Use Conservative Scale-Down

behavior:
  scaleDown:
    stabilizationWindowSeconds: 300
    policies:
      - type: Percent
        value: 25
        periodSeconds: 120

Scale down by at most 25% every 2 minutes. This prevents aggressive scale-down during brief traffic lulls.

Monitor HPA Events

kubectl describe hpa cpu-burner -n hpa-demo

The events section shows scaling decisions, including which metric triggered the scale and what the computed replica count was.

Container Resource Targets

The containerResource metric type (Kubernetes 1.27+) lets you target a specific container in a multi-container pod:

metrics:
  - type: ContainerResource
    containerResource:
      name: cpu
      container: app
      target:
        type: Utilization
        averageUtilization: 70

This is useful when sidecar containers (like Istio envoy) consume CPU but should not influence scaling decisions.

Avoid Scaling to Zero

The HPA has a hard floor of minReplicas: 1. It cannot scale to zero. For scale-to-zero workloads, use KEDA (Kubernetes Event-Driven Autoscaling), which wraps the HPA and adds zero-replica support.

How the Control Loop Works End-to-End

Metrics server scrapes CPU usage from kubelets.
HPA controller queries the metrics.k8s.io API every 15 seconds.
Controller computes desiredReplicas = ceil(currentReplicas * (currentCPU / targetCPU)).
Controller checks if the ratio is within the tolerance band (0.9 to 1.1).
Controller applies stabilization window logic (look at history, pick max or min).
Controller applies scaling policies (max pods/percent per period).
Controller clamps the result between minReplicas and maxReplicas.
Controller patches the Deployment’s spec.replicas field.
Deployment controller creates or deletes pods to match.

The entire cycle takes 15-90 seconds depending on metrics lag and pipeline latency.

Connection to the Demo

The demo walks through the full lifecycle:

Deploy: App starts with 1 replica and 200m CPU request.
Verify: HPA reads 0% utilization (no load).
Load: The load generator drives CPU to 100%.
Scale up: HPA computes ceil(1 * (100/50)) = 2, then continues scaling as load distributes.
Observe: Replicas increase until CPU per pod drops below 50%.
Stop load: Delete the load generator.
Scale down: After 60 seconds (the stabilization window), replicas decrease back to 1.

Common Pitfalls

Missing Resource Requests

Without resources.requests.cpu, the HPA shows <unknown> for targets and never scales.

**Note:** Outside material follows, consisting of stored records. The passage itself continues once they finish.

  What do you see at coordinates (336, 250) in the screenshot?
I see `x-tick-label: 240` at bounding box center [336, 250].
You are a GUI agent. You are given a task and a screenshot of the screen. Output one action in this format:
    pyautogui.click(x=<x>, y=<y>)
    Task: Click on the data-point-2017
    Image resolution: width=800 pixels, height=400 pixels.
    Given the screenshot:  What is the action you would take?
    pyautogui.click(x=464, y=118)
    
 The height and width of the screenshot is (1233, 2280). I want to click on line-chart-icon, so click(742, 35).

Always set CPU requests on pods managed by an HPA.

Metrics Server Not Running

If kubectl top nodes returns an error, the metrics server is not installed or not ready. The HPA depends on it for resource metrics.

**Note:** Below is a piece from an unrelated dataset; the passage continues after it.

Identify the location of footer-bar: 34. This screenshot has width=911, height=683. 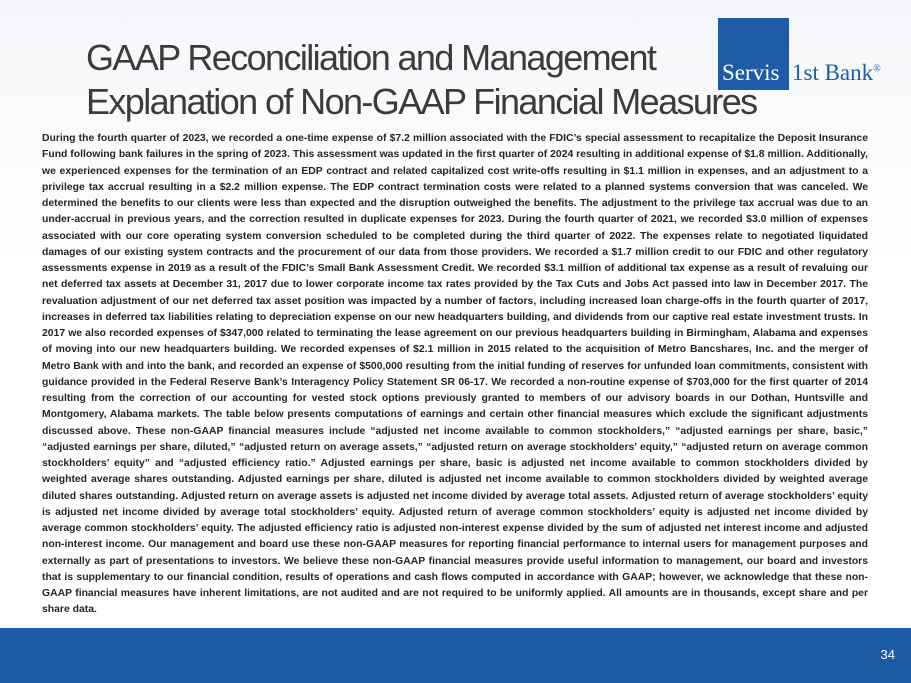
(456, 656).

Overly Aggressive Scale-Down

The default 5-minute stabilization window exists for a reason. Shortening it too much causes flapping: scale down, traffic returns, scale up, traffic subsides, scale down again.

CPU Limits Causing Throttling

If a pod’s CPU limit is too low, the container gets throttled even when the node has spare CPU. The throttled pod appears to use 100% of its limit, triggering the HPA. But adding more pods does not help because each new pod is also throttled. Consider raising limits or removing them entirely (keeping requests).